» Task prompt: Output all the data below verbatim.

» Data to process:
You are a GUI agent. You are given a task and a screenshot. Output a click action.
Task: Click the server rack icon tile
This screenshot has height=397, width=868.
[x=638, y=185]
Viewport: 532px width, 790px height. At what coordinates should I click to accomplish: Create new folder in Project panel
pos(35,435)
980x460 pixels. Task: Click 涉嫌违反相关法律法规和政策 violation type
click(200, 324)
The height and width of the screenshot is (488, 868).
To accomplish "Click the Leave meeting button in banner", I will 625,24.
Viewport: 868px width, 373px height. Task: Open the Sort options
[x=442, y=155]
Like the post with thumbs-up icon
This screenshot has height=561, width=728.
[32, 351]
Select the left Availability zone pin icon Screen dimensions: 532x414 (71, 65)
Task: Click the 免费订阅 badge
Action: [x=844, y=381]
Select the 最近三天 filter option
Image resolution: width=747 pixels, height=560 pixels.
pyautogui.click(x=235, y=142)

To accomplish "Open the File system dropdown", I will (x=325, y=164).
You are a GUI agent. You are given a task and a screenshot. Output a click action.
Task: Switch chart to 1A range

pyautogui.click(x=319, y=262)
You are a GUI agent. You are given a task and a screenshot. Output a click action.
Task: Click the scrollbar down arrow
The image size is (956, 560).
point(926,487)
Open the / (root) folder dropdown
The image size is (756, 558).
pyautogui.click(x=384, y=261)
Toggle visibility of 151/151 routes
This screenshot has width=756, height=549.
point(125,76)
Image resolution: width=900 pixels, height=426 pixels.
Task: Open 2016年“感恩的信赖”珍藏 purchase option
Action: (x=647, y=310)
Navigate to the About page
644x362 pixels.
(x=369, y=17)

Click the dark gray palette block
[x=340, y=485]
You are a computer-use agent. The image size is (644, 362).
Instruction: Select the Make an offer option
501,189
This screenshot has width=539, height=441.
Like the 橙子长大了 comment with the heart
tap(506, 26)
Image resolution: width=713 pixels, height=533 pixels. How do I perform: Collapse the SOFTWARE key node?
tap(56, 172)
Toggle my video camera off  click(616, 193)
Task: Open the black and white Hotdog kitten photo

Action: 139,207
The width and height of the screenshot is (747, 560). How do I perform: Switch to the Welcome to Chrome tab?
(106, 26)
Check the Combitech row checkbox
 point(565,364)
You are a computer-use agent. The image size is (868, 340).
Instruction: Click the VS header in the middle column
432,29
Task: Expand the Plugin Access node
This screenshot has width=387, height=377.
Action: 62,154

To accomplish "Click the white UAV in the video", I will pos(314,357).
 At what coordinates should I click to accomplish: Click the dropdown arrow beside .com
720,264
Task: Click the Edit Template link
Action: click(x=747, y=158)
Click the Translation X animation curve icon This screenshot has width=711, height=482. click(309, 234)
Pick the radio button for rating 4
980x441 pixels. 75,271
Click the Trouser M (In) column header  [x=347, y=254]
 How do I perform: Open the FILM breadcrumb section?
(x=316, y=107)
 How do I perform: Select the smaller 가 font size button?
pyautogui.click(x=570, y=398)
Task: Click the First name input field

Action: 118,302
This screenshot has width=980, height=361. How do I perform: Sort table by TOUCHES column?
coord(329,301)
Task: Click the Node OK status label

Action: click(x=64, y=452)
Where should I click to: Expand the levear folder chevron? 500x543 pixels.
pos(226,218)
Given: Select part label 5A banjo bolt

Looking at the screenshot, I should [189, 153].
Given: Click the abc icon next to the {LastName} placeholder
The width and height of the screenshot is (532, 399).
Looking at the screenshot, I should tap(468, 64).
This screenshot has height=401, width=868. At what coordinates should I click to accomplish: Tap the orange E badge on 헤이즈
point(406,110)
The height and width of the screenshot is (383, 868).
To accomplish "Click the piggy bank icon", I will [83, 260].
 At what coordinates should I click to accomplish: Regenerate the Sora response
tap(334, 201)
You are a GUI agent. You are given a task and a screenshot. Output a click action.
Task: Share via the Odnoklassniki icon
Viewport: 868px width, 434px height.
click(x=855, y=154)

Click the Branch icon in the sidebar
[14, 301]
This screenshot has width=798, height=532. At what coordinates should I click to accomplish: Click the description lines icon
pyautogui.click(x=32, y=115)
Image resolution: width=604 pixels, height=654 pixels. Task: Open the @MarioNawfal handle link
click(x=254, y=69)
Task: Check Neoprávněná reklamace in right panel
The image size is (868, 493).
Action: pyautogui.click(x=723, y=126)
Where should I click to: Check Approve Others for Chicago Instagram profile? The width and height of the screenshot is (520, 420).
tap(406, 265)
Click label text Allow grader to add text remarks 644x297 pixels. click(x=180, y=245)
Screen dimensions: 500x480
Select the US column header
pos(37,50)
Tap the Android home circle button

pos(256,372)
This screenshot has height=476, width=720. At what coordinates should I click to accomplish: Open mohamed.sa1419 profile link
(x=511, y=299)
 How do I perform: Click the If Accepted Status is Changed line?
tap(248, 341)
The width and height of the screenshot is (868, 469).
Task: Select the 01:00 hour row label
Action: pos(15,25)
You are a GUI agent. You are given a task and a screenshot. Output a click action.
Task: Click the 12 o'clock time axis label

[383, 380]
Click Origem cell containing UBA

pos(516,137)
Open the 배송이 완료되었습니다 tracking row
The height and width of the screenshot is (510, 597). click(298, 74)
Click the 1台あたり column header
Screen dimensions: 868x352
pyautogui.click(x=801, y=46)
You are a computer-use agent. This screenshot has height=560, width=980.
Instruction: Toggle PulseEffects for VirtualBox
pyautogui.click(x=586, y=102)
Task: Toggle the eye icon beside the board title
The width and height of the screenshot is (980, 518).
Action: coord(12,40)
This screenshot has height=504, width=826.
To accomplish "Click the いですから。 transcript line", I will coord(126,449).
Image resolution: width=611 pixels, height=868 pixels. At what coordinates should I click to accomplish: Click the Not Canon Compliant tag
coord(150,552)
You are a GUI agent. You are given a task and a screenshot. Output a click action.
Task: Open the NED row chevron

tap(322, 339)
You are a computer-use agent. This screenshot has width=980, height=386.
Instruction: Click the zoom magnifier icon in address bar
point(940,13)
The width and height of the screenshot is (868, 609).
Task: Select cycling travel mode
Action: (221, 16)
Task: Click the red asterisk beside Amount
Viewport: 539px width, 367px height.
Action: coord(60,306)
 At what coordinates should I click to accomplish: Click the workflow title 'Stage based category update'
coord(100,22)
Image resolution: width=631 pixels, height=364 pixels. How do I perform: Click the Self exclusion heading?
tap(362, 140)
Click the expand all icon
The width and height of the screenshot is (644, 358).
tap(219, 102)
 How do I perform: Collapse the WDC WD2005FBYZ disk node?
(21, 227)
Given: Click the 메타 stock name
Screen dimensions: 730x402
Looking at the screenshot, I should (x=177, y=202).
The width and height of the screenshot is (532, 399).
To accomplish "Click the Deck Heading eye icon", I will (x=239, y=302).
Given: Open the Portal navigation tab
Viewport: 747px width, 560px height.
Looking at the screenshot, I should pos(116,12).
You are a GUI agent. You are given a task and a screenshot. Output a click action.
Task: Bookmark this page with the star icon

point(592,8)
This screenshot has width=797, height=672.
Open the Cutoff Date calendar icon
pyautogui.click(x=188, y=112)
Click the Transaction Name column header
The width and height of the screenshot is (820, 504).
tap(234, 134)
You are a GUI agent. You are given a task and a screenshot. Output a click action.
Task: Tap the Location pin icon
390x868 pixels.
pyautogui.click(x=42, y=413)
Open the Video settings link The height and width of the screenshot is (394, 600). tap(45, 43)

» Response to this task:
You are a GUI agent. You are given a task and a screenshot. Output a click action.
Task: Click the server rack icon tile
This screenshot has height=397, width=868.
[x=638, y=185]
Viewport: 532px width, 790px height. At what coordinates should I click to accomplish: Create new folder in Project panel
pos(35,435)
980x460 pixels. Task: Click 涉嫌违反相关法律法规和政策 violation type
click(200, 324)
The height and width of the screenshot is (488, 868).
To accomplish "Click the Leave meeting button in banner", I will 625,24.
Viewport: 868px width, 373px height. Task: Open the Sort options
[x=442, y=155]
Like the post with thumbs-up icon
This screenshot has height=561, width=728.
[32, 351]
Select the left Availability zone pin icon Screen dimensions: 532x414 (71, 65)
Task: Click the 免费订阅 badge
Action: [x=844, y=381]
Select the 最近三天 filter option
Image resolution: width=747 pixels, height=560 pixels.
pyautogui.click(x=235, y=142)

To accomplish "Open the File system dropdown", I will (x=325, y=164).
You are a GUI agent. You are given a task and a screenshot. Output a click action.
Task: Switch chart to 1A range

pyautogui.click(x=319, y=262)
You are a GUI agent. You are given a task and a screenshot. Output a click action.
Task: Click the scrollbar down arrow
The image size is (956, 560).
point(926,487)
Open the / (root) folder dropdown
The image size is (756, 558).
pyautogui.click(x=384, y=261)
Toggle visibility of 151/151 routes
This screenshot has width=756, height=549.
point(125,76)
Image resolution: width=900 pixels, height=426 pixels.
Task: Open 2016年“感恩的信赖”珍藏 purchase option
Action: (x=647, y=310)
Navigate to the About page
644x362 pixels.
(x=369, y=17)

Click the dark gray palette block
[x=340, y=485]
You are a computer-use agent. The image size is (644, 362).
Instruction: Select the Make an offer option
501,189
This screenshot has width=539, height=441.
Like the 橙子长大了 comment with the heart
tap(506, 26)
Image resolution: width=713 pixels, height=533 pixels. How do I perform: Collapse the SOFTWARE key node?
tap(56, 172)
Toggle my video camera off  click(616, 193)
Task: Open the black and white Hotdog kitten photo

Action: 139,207
The width and height of the screenshot is (747, 560). How do I perform: Switch to the Welcome to Chrome tab?
(106, 26)
Check the Combitech row checkbox
 point(565,364)
You are a computer-use agent. The image size is (868, 340).
Instruction: Click the VS header in the middle column
432,29
Task: Expand the Plugin Access node
This screenshot has width=387, height=377.
Action: 62,154

To accomplish "Click the white UAV in the video", I will pos(314,357).
 At what coordinates should I click to accomplish: Click the dropdown arrow beside .com
720,264
Task: Click the Edit Template link
Action: click(x=747, y=158)
Click the Translation X animation curve icon This screenshot has width=711, height=482. click(309, 234)
Pick the radio button for rating 4
980x441 pixels. 75,271
Click the Trouser M (In) column header  [x=347, y=254]
 How do I perform: Open the FILM breadcrumb section?
(x=316, y=107)
 How do I perform: Select the smaller 가 font size button?
pyautogui.click(x=570, y=398)
Task: Click the First name input field

Action: 118,302
This screenshot has width=980, height=361. How do I perform: Sort table by TOUCHES column?
coord(329,301)
Task: Click the Node OK status label

Action: click(x=64, y=452)
Where should I click to: Expand the levear folder chevron? 500x543 pixels.
pos(226,218)
Given: Select part label 5A banjo bolt

Looking at the screenshot, I should [189, 153].
Given: Click the abc icon next to the {LastName} placeholder
The width and height of the screenshot is (532, 399).
Looking at the screenshot, I should tap(468, 64).
This screenshot has height=401, width=868. At what coordinates should I click to accomplish: Tap the orange E badge on 헤이즈
point(406,110)
The height and width of the screenshot is (383, 868).
To accomplish "Click the piggy bank icon", I will [83, 260].
 At what coordinates should I click to accomplish: Regenerate the Sora response
tap(334, 201)
You are a GUI agent. You are given a task and a screenshot. Output a click action.
Task: Share via the Odnoklassniki icon
Viewport: 868px width, 434px height.
click(x=855, y=154)

Click the Branch icon in the sidebar
[14, 301]
This screenshot has width=798, height=532. At what coordinates should I click to accomplish: Click the description lines icon
pyautogui.click(x=32, y=115)
Image resolution: width=604 pixels, height=654 pixels. Task: Open the @MarioNawfal handle link
click(x=254, y=69)
Task: Check Neoprávněná reklamace in right panel
The image size is (868, 493).
Action: pyautogui.click(x=723, y=126)
Where should I click to: Check Approve Others for Chicago Instagram profile? The width and height of the screenshot is (520, 420).
tap(406, 265)
Click label text Allow grader to add text remarks 644x297 pixels. click(x=180, y=245)
Screen dimensions: 500x480
Select the US column header
pos(37,50)
Tap the Android home circle button

pos(256,372)
This screenshot has height=476, width=720. At what coordinates should I click to accomplish: Open mohamed.sa1419 profile link
(x=511, y=299)
 How do I perform: Click the If Accepted Status is Changed line?
tap(248, 341)
The width and height of the screenshot is (868, 469).
Task: Select the 01:00 hour row label
Action: pos(15,25)
You are a GUI agent. You are given a task and a screenshot. Output a click action.
Task: Click the 12 o'clock time axis label

[383, 380]
Click Origem cell containing UBA

pos(516,137)
Open the 배송이 완료되었습니다 tracking row
The height and width of the screenshot is (510, 597). click(298, 74)
Click the 1台あたり column header
Screen dimensions: 868x352
pyautogui.click(x=801, y=46)
You are a computer-use agent. This screenshot has height=560, width=980.
Instruction: Toggle PulseEffects for VirtualBox
pyautogui.click(x=586, y=102)
Task: Toggle the eye icon beside the board title
The width and height of the screenshot is (980, 518).
Action: coord(12,40)
This screenshot has height=504, width=826.
To accomplish "Click the いですから。 transcript line", I will coord(126,449).
Image resolution: width=611 pixels, height=868 pixels. At what coordinates should I click to accomplish: Click the Not Canon Compliant tag
coord(150,552)
You are a GUI agent. You are given a task and a screenshot. Output a click action.
Task: Open the NED row chevron

tap(322, 339)
You are a computer-use agent. This screenshot has width=980, height=386.
Instruction: Click the zoom magnifier icon in address bar
point(940,13)
The width and height of the screenshot is (868, 609).
Task: Select cycling travel mode
Action: (221, 16)
Task: Click the red asterisk beside Amount
Viewport: 539px width, 367px height.
Action: coord(60,306)
 At what coordinates should I click to accomplish: Click the workflow title 'Stage based category update'
coord(100,22)
Image resolution: width=631 pixels, height=364 pixels. How do I perform: Click the Self exclusion heading?
tap(362, 140)
Click the expand all icon
The width and height of the screenshot is (644, 358).
tap(219, 102)
 How do I perform: Collapse the WDC WD2005FBYZ disk node?
(21, 227)
Given: Click the 메타 stock name
Screen dimensions: 730x402
Looking at the screenshot, I should (x=177, y=202).
The width and height of the screenshot is (532, 399).
To accomplish "Click the Deck Heading eye icon", I will (x=239, y=302).
Given: Open the Portal navigation tab
Viewport: 747px width, 560px height.
Looking at the screenshot, I should pos(116,12).
You are a GUI agent. You are given a task and a screenshot. Output a click action.
Task: Bookmark this page with the star icon

point(592,8)
This screenshot has width=797, height=672.
Open the Cutoff Date calendar icon
pyautogui.click(x=188, y=112)
Click the Transaction Name column header
The width and height of the screenshot is (820, 504).
tap(234, 134)
You are a GUI agent. You are given a task and a screenshot. Output a click action.
Task: Tap the Location pin icon
390x868 pixels.
pyautogui.click(x=42, y=413)
Open the Video settings link The height and width of the screenshot is (394, 600). tap(45, 43)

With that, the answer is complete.